Several machine learning models have been proposed to extract the facies information of conventional reservoir using well logs data. However, only few research works are available for unconventional mudstone reservoirs. Machine learning paradigms utilized for quantitative lithofacies modeling of mudstone lithology are limited to unsupervised and supervised classifiers (Qi and Carr 2006; Ma 2011; Wang and Carr 2012; Anifowose et al. 2015; Bhattacharya et al. 2016). Aplin and Macquaker (2011) published a comprehensive review of mudstone lithology. They also studied the roles played by mudstone, viz. as an organic-rich source rock, cap rock and reservoir rock, from generation to storage of hydrocarbon. Li and Schieber (2017) did a detailed study about mudstone facies of the Henry Mountain Region of Utah. Qi and Carr (2006) employed an artificial neural network (ANN) model for the identification of carbonate lithofacies existing in Southwest Kansas from well logs data. Wang and Carr (2012) applied discriminant analysis, ANN, support vector machine (SVM) and fuzzy logic techniques for lithofacies modeling of the Appalachian basin at USA. They utilized core and seismic data along with well logs to develop a 3-D model of shale facies at the regional scale. Avanzini et al. (2016) implemented unsupervised cluster analysis for lithofacies classification to identify hidden productive sweet spots in the Barnett Shale formation. Bhattacharya et al. (2016) compared the performance of unsupervised and supervised machine learning models for mudstone facies present in Mahantango-Marcellus and Bakken Shale, USA. Bhattacharya et al. (2019) applied SVM for the identification of shale lithofacies of Bakken formation existing in North Dakota, USA. Table 1 contains a summary of important published research works related to mudstone lithofacies classification utilizing machine learning techniques.

Table 1 Summary of some important published research works related to mudstone lithofacies classification utilizing machine learning techniques

All the above-mentioned research works are based on single supervised or unsupervised classifiers. However, it has been proved that the performance of single classifiers can be improved using hybrid computational models such as multiple classifier system, a committee of machines, composite systems, etc. (Dietterich 2000; Skurichina and Duin 2001). Multiple classifier system, like ensemble methods, can excavate more valuable information from raw sensory data. It combines the decisions of several classifiers together for classification and regression tasks. The ensemble approach can be categorized into two types: (a) homogeneous ensemble methods (HoEMs) such as bagging, random forest, rotational forest, random subspace, etc., and (b) heterogeneous ensemble methods (HEMs) such as voting, stacking, etc. HoEMs in feature space combine several hypotheses generated by the identical type of supervised classifiers which are utilized as base classifiers (e.g., a cluster of hundreds of SVMs). In the case of HEMs, different classifiers are utilized to generate and combine diverse hypotheses to achieve maximum possible prediction accuracy for existing feature space. It has been proved that heterogeneity in base classifiers helps to develop more reliable, robust and generalized classifier models (Sesmero et al. 2015). Ensemble methods have the capability to handle complex, nonlinear, multidimensional and imbalanced petroleum data (Tewari and Dwivedi 2018b; Anifowose et al. 2015; Dietterich 2000; Skurichina and Duin 2001). However, ensemble methods are not properly explored and applied in the petroleum research domain. Only limited applications of the ensemble approach can be found in the petroleum domain as explained briefly in the next section of the paper.

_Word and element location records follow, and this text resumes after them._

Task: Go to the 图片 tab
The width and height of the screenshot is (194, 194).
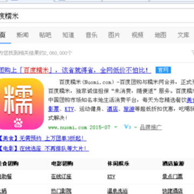Action: (x=114, y=35)
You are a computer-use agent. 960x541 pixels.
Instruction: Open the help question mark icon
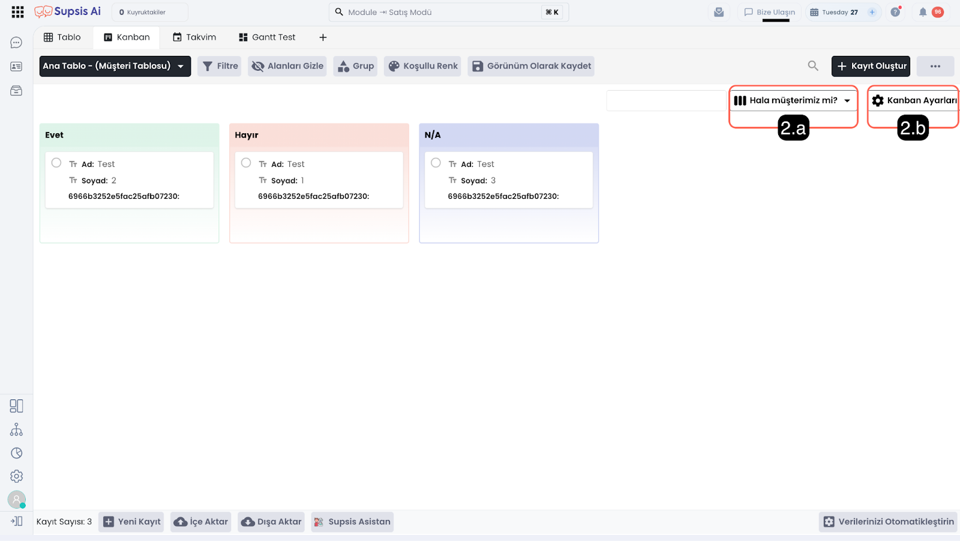click(895, 12)
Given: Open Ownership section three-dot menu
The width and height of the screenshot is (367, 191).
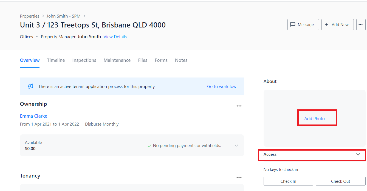Looking at the screenshot, I should (239, 106).
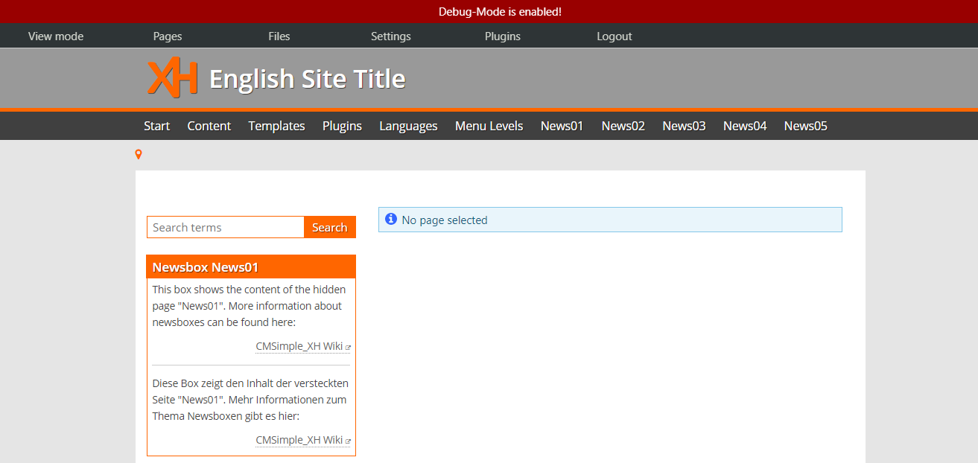Go to the Start page
The height and width of the screenshot is (463, 978).
click(x=156, y=126)
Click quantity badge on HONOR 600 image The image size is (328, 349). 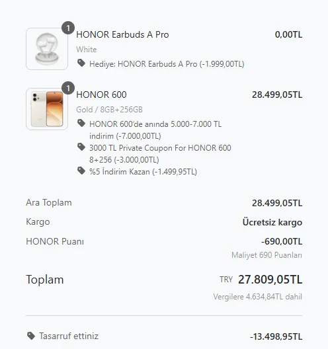pyautogui.click(x=68, y=88)
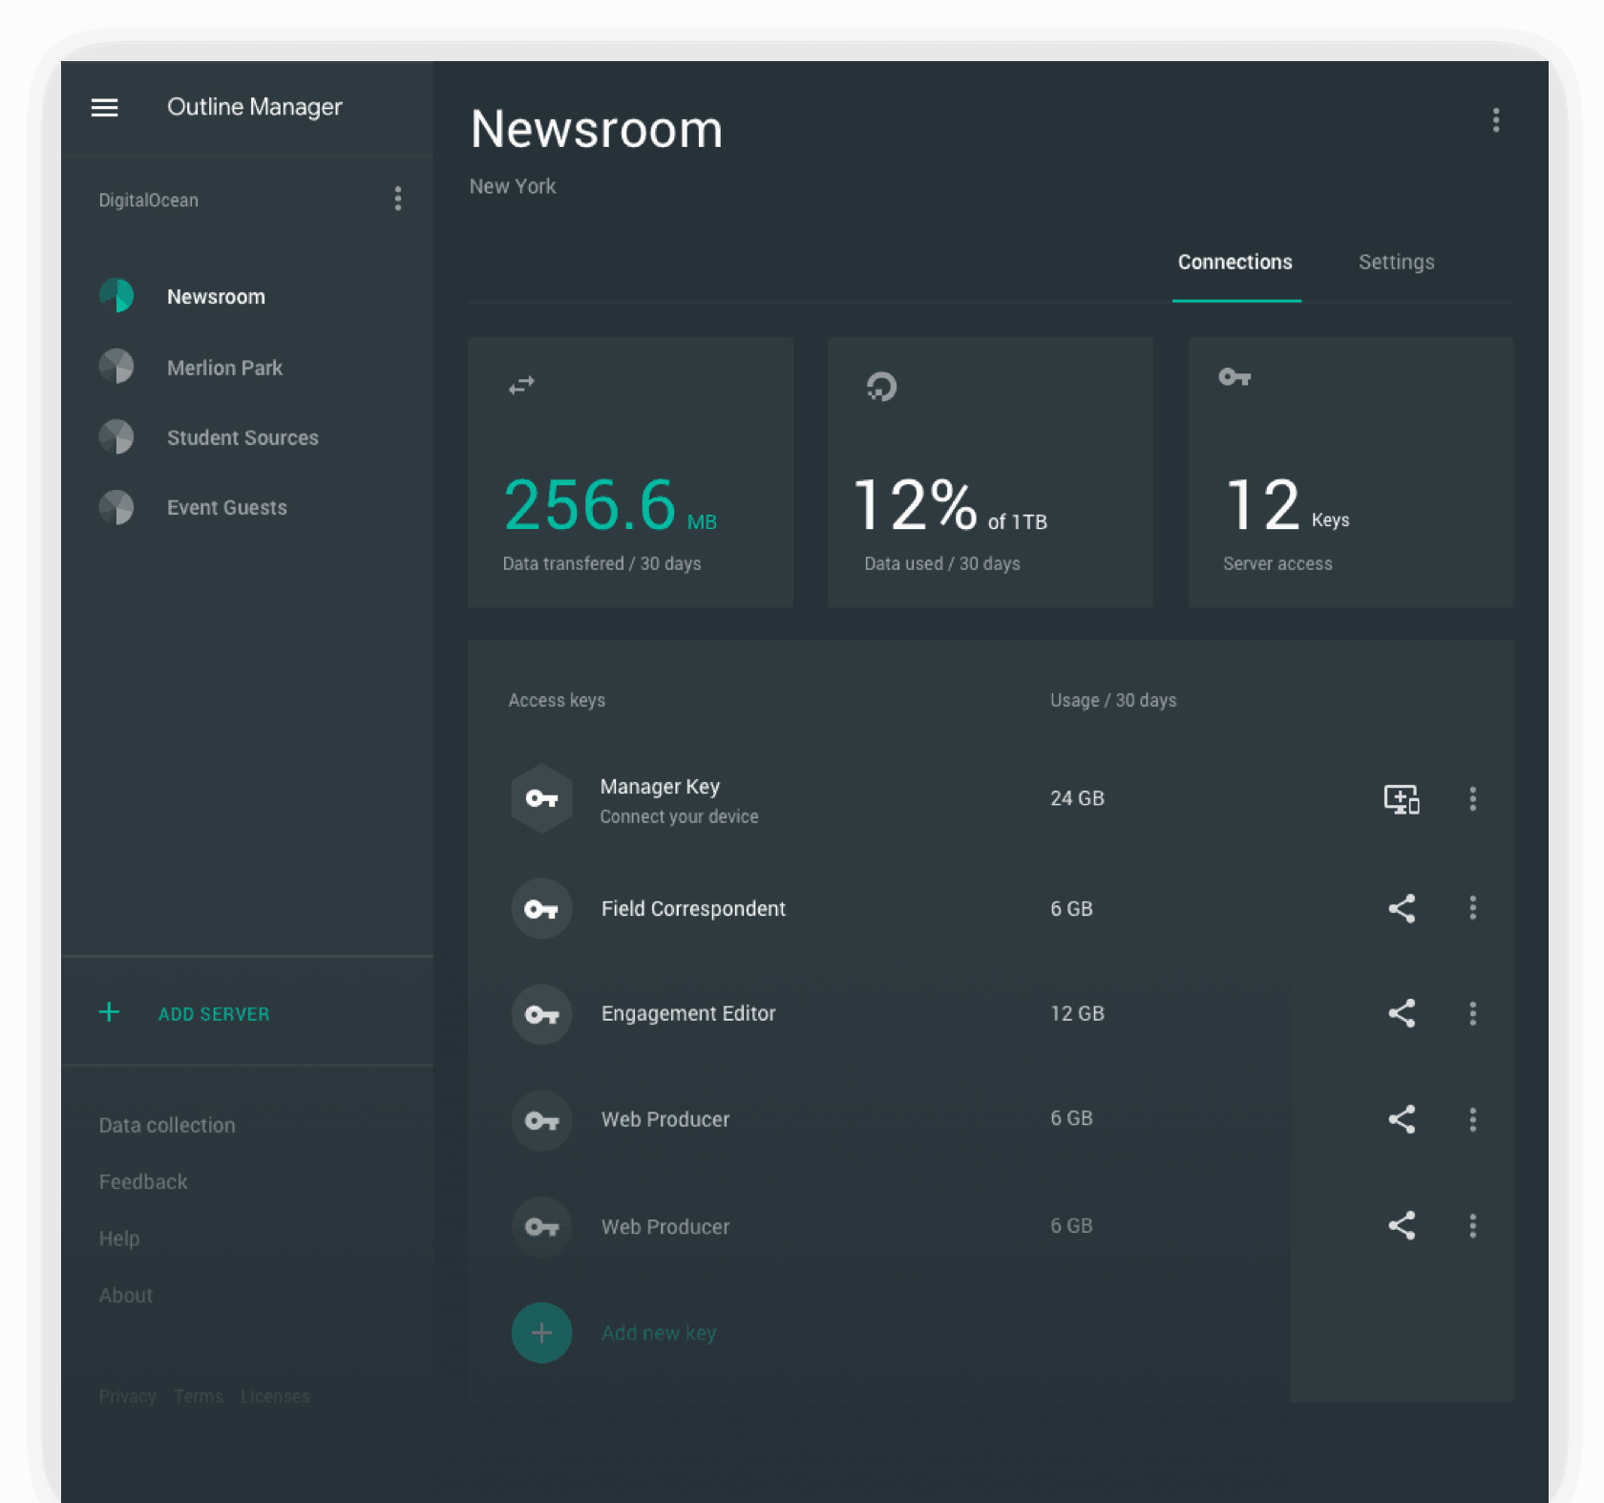Click the Manager Key connect device icon

point(1401,799)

The performance of HEMs, namely voting and stacked generalization ensembles, along with four other popular classifiers, has been studied for the recognition of mudstone lithofacies in the paper. This research work is primarily focused on the construction of diverse base classifiers contained in HEMs that can actually outperform single classifiers and HoEMs for lithofacies identification. A comparative study has been performed among HEMs and also with four contemporary classifiers for the prediction of lithofacies. The suitability of HEMs has also been evaluated for the identification of lithofacies. The complications associated with the development of HEMs have been discussed in this research work. Four popular supervised classifiers, viz. multilayer perceptron (MLP), SVM, gradient boosting (GB) and random forest (RF), have been combined in HEMs as base classifiers to provide more accurate and generalized results. The performance of these classifiers has been evaluated using Kansas oil-field data with proper parameters optimization in their stable search ranges. Validation curve and grid search algorithm have been applied for parameters tuning to achieve maximum classification accuracy. The contribution of each input well logs, for the pattern recognition of mudstone lithofacies, has been studied using Relief algorithm. Relief algorithm is utilized for the attribute selections owing to its capability of identifying discriminatory information. Overall, this research work assesses the pattern recognition competency of HEMs for complex mudstone lithofacies.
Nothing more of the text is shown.